This began as a song called "People Need Other People," which Holmes wrote years earlier for his own amusement. For his fifth album, he needed an uptempo song to balance out the ballads, so he decided to record "Escape." In his Songfacts interview, Rupert described how they recorded it:
"The drummer, Leo Adamian, suggested we have two drummers on the session because it was an interesting beat that was hard to pull off with one drummer alone. We got the second drummer and we did one take of the tune. It had some very interesting chord changes and changed key several times, and I'm singing away this lyric, 'people need other people.' We go in to hear back the first take and we listen to the cut, and I say 'you know, we can definitely do better than this,' and I look and I see that the second drummer was unconscious from having too much fun. We were able to wake him up and get him into a taxi, and that was that, we weren't going to record any more of that track.

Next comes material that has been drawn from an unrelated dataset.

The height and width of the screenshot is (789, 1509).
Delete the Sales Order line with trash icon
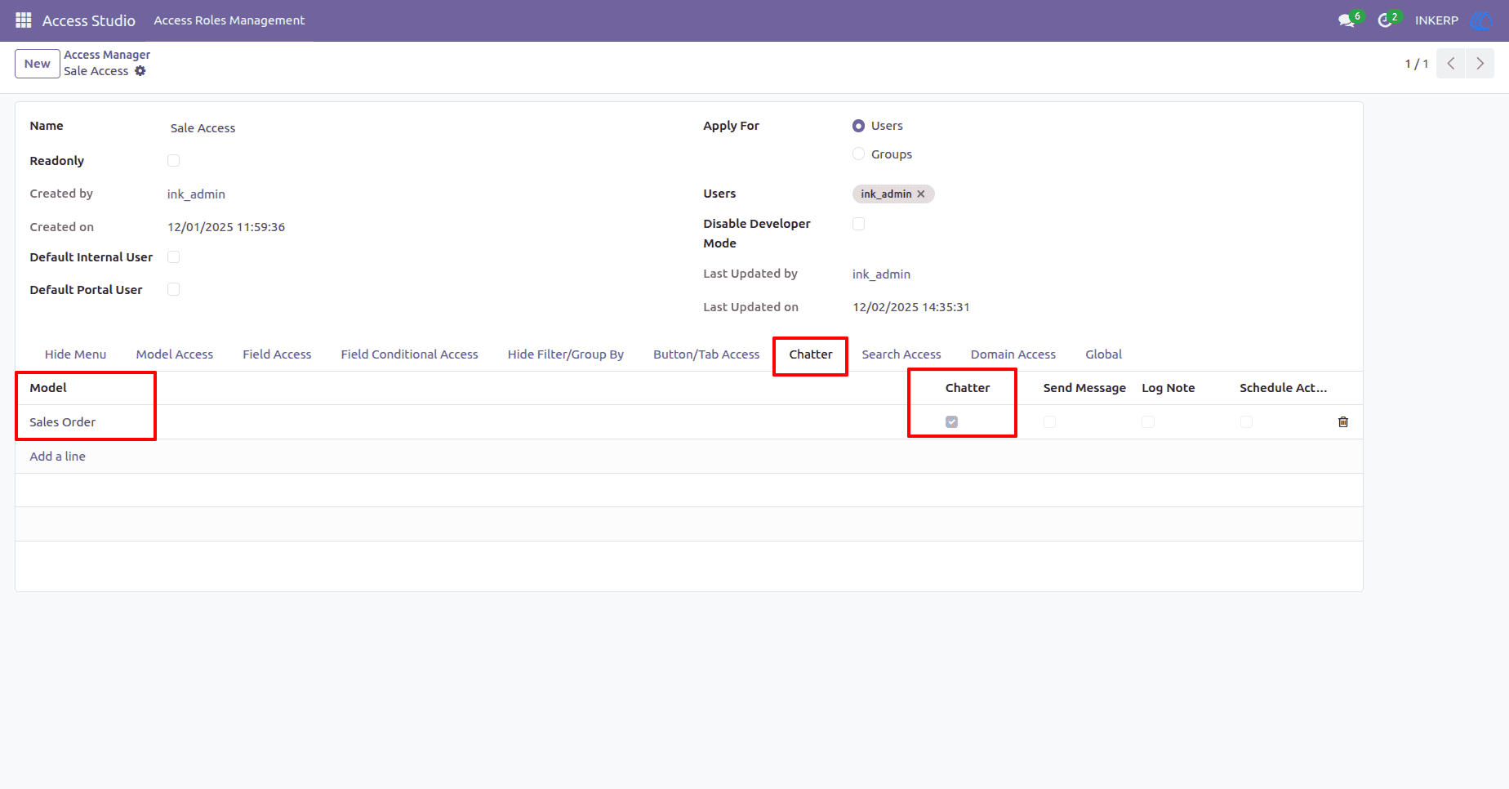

I figured I'd just put the song away - I wasn't that crazy about the lyric anyway. Then I found that I really desperately needed another uptempo song on the album and the budget was getting low and I wasn't sure what to do. That's when we did something that now is pretty commonplace but was pretty unusual at the time - we did a very primitive version of sampling. I found there were 16 bars of music on that first take that were very tight, everybody was in a very nice groove on it. So we duplicated those 16 bars onto another multitrack master over and over again and edited them all together. I think there were 60 edits to make up a reel that was 5-minutes long of this 16-bar vamp.
I went through a million lyrics in my head. I wrote one song that went, 'That's the law of the jungle in the school of the street, you get out of the kitchen if you can't take the heat.' I thought it sounded too much like a Billy Joel song. I wrote another one: 'Everyone needs a victim, I believe you will find, when you're cruel to another, when you're cruel to be kind.' Right as I did that, I remembered there was a hit record out called '
Cruel To Be Kind,' so I couldn't use that.
Now it's the day before the last scheduled day of recording and I have no lyrics. Because the song is just this steady vamp, I realized that I've got to make the lyrics the focal point of the song because the music is repetitive. I was in my apartment and there was a copy of
The Village Voice. Sometimes I look at personal columns to get ideas for songs because people fascinate me. I saw this ad that a woman had placed in which she described herself in such glowing terms that I thought to myself, 'Why on earth, if you're this wonderful, do you need to place an ad in the personal columns?' Trying not to be cynical, I thought, 'Let's be fair, maybe she's just looking for an adventure. Maybe she is as wonderful as she says, but she likes the idea of meeting a stranger and seeing what fate has in store for them. She wants something out of the ordinary.' Then I thought to myself, 'What would happen if I answered this ad,' and I thought, 'With my stupid luck, I would answer the ad and find out it had been placed by the woman I was living with, never realizing that she was bored with me.
The story sort of took hold of my mind. People always ask me if it was based on something true, and I know they would love to know it was based on a true incident, but it wasn't, it was based on the 'What If' scenario that I conjured up in my mind that evening."